(Collected data entries)
────

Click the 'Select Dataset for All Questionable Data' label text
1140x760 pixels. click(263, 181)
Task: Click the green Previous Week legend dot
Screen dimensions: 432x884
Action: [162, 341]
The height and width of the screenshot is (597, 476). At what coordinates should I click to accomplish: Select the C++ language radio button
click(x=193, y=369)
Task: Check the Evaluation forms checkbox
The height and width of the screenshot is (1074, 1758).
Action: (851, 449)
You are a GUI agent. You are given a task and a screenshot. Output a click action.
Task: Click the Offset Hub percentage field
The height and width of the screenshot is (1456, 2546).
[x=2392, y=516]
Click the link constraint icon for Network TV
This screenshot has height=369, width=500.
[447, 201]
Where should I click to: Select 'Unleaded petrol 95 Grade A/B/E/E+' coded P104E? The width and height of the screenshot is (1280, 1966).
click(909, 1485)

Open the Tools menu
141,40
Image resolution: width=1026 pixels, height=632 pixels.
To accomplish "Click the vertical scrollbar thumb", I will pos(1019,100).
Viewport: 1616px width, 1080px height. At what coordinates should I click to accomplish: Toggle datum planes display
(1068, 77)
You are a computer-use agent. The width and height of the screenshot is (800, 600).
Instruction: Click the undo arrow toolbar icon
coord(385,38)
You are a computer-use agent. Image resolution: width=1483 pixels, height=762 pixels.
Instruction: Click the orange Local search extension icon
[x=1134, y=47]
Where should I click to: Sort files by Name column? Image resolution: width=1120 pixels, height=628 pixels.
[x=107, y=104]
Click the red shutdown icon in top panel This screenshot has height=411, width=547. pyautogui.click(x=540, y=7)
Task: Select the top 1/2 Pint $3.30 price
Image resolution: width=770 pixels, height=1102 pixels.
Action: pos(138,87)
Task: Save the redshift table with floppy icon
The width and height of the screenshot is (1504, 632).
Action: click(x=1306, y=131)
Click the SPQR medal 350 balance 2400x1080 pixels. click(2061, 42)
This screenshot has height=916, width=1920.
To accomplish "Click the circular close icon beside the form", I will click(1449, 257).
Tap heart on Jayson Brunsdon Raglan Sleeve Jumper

────

-- Task goal --
Using the data above, extract exactly the lines from the one that holds "This screenshot has height=369, width=500." to the one that holds "Image resolution: width=1026", both ends included, and no others.

-- Solution to the problem --
This screenshot has height=369, width=500.
[447, 201]
Where should I click to: Select 'Unleaded petrol 95 Grade A/B/E/E+' coded P104E? The width and height of the screenshot is (1280, 1966).
click(909, 1485)

Open the Tools menu
141,40
Image resolution: width=1026 pixels, height=632 pixels.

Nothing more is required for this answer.